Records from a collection
────────────────
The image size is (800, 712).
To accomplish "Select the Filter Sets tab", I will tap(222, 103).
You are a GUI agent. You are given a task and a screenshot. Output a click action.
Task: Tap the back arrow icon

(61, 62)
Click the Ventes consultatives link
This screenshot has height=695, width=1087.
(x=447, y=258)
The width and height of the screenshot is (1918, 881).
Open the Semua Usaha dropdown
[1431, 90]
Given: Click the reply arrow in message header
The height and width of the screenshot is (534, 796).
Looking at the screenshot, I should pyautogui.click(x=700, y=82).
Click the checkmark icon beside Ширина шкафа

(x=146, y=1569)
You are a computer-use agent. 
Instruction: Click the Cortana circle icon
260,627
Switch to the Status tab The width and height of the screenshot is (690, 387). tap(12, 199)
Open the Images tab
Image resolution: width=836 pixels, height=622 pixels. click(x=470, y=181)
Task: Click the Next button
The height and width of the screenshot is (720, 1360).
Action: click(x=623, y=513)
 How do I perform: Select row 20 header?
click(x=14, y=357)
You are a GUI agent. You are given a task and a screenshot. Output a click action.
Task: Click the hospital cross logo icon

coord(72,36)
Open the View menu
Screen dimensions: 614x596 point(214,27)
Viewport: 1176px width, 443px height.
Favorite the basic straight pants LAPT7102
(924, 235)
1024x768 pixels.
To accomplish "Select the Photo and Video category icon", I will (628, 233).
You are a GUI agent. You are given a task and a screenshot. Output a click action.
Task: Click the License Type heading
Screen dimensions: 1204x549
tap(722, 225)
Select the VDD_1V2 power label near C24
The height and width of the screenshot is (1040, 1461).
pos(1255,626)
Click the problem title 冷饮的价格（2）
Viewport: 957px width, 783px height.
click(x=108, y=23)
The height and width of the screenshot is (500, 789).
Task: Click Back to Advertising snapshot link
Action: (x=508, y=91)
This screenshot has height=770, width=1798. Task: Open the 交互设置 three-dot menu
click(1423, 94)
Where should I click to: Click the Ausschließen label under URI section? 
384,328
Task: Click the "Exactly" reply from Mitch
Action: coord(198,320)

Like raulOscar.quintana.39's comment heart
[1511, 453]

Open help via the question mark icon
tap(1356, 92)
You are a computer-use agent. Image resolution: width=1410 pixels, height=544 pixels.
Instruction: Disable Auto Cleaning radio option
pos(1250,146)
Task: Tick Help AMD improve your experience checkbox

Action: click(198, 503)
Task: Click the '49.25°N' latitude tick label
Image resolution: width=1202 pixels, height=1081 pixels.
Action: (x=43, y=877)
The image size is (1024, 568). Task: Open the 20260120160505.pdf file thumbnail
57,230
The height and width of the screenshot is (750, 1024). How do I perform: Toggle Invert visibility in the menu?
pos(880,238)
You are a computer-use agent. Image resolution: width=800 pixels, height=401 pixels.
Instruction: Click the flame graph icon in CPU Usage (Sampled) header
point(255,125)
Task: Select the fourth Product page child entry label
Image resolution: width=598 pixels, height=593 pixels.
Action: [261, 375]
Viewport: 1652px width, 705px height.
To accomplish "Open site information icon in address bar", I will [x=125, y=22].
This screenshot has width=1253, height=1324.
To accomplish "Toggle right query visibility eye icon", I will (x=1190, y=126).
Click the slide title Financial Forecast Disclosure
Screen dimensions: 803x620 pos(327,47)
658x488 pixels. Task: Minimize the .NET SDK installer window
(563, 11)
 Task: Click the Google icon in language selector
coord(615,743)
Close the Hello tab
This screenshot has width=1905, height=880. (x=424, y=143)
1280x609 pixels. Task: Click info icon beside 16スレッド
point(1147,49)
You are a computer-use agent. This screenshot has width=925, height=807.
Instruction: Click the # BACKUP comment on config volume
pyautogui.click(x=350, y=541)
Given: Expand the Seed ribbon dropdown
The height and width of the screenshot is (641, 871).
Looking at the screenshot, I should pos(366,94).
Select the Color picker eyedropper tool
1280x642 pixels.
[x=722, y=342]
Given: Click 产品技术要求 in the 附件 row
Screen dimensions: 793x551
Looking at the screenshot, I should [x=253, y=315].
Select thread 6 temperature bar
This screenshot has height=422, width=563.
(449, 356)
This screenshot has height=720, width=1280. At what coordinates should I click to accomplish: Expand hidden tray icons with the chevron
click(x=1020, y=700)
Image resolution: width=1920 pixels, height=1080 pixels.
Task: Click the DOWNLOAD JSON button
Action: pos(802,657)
────────────────
#### INSTRUCTIONS TO FOLLOW
Output the data above in full and exactly.

#### YOUR SOLUTION
The image size is (800, 712).
To accomplish "Select the Filter Sets tab", I will tap(222, 103).
You are a GUI agent. You are given a task and a screenshot. Output a click action.
Task: Tap the back arrow icon

(61, 62)
Click the Ventes consultatives link
This screenshot has height=695, width=1087.
(x=447, y=258)
The width and height of the screenshot is (1918, 881).
Open the Semua Usaha dropdown
[1431, 90]
Given: Click the reply arrow in message header
The height and width of the screenshot is (534, 796).
Looking at the screenshot, I should pyautogui.click(x=700, y=82).
Click the checkmark icon beside Ширина шкафа

(x=146, y=1569)
You are a computer-use agent. 
Instruction: Click the Cortana circle icon
260,627
Switch to the Status tab The width and height of the screenshot is (690, 387). tap(12, 199)
Open the Images tab
Image resolution: width=836 pixels, height=622 pixels. click(x=470, y=181)
Task: Click the Next button
The height and width of the screenshot is (720, 1360).
Action: click(x=623, y=513)
 How do I perform: Select row 20 header?
click(x=14, y=357)
You are a GUI agent. You are given a task and a screenshot. Output a click action.
Task: Click the hospital cross logo icon

coord(72,36)
Open the View menu
Screen dimensions: 614x596 point(214,27)
Viewport: 1176px width, 443px height.
Favorite the basic straight pants LAPT7102
(924, 235)
1024x768 pixels.
To accomplish "Select the Photo and Video category icon", I will (628, 233).
You are a GUI agent. You are given a task and a screenshot. Output a click action.
Task: Click the License Type heading
Screen dimensions: 1204x549
tap(722, 225)
Select the VDD_1V2 power label near C24
The height and width of the screenshot is (1040, 1461).
pos(1255,626)
Click the problem title 冷饮的价格（2）
Viewport: 957px width, 783px height.
click(x=108, y=23)
The height and width of the screenshot is (500, 789).
Task: Click Back to Advertising snapshot link
Action: (x=508, y=91)
This screenshot has height=770, width=1798. Task: Open the 交互设置 three-dot menu
click(1423, 94)
Where should I click to: Click the Ausschließen label under URI section? 
384,328
Task: Click the "Exactly" reply from Mitch
Action: coord(198,320)

Like raulOscar.quintana.39's comment heart
[1511, 453]

Open help via the question mark icon
tap(1356, 92)
You are a computer-use agent. Image resolution: width=1410 pixels, height=544 pixels.
Instruction: Disable Auto Cleaning radio option
pos(1250,146)
Task: Tick Help AMD improve your experience checkbox

Action: click(198, 503)
Task: Click the '49.25°N' latitude tick label
Image resolution: width=1202 pixels, height=1081 pixels.
Action: (x=43, y=877)
The image size is (1024, 568). Task: Open the 20260120160505.pdf file thumbnail
57,230
The height and width of the screenshot is (750, 1024). How do I perform: Toggle Invert visibility in the menu?
pos(880,238)
You are a computer-use agent. Image resolution: width=800 pixels, height=401 pixels.
Instruction: Click the flame graph icon in CPU Usage (Sampled) header
point(255,125)
Task: Select the fourth Product page child entry label
Image resolution: width=598 pixels, height=593 pixels.
Action: [261, 375]
Viewport: 1652px width, 705px height.
To accomplish "Open site information icon in address bar", I will [x=125, y=22].
This screenshot has width=1253, height=1324.
To accomplish "Toggle right query visibility eye icon", I will (x=1190, y=126).
Click the slide title Financial Forecast Disclosure
Screen dimensions: 803x620 pos(327,47)
658x488 pixels. Task: Minimize the .NET SDK installer window
(563, 11)
 Task: Click the Google icon in language selector
coord(615,743)
Close the Hello tab
This screenshot has width=1905, height=880. (x=424, y=143)
1280x609 pixels. Task: Click info icon beside 16スレッド
point(1147,49)
You are a computer-use agent. This screenshot has width=925, height=807.
Instruction: Click the # BACKUP comment on config volume
pyautogui.click(x=350, y=541)
Given: Expand the Seed ribbon dropdown
The height and width of the screenshot is (641, 871).
Looking at the screenshot, I should pos(366,94).
Select the Color picker eyedropper tool
1280x642 pixels.
[x=722, y=342]
Given: Click 产品技术要求 in the 附件 row
Screen dimensions: 793x551
Looking at the screenshot, I should [x=253, y=315].
Select thread 6 temperature bar
This screenshot has height=422, width=563.
(449, 356)
This screenshot has height=720, width=1280. At what coordinates should I click to accomplish: Expand hidden tray icons with the chevron
click(x=1020, y=700)
Image resolution: width=1920 pixels, height=1080 pixels.
Task: Click the DOWNLOAD JSON button
Action: pos(802,657)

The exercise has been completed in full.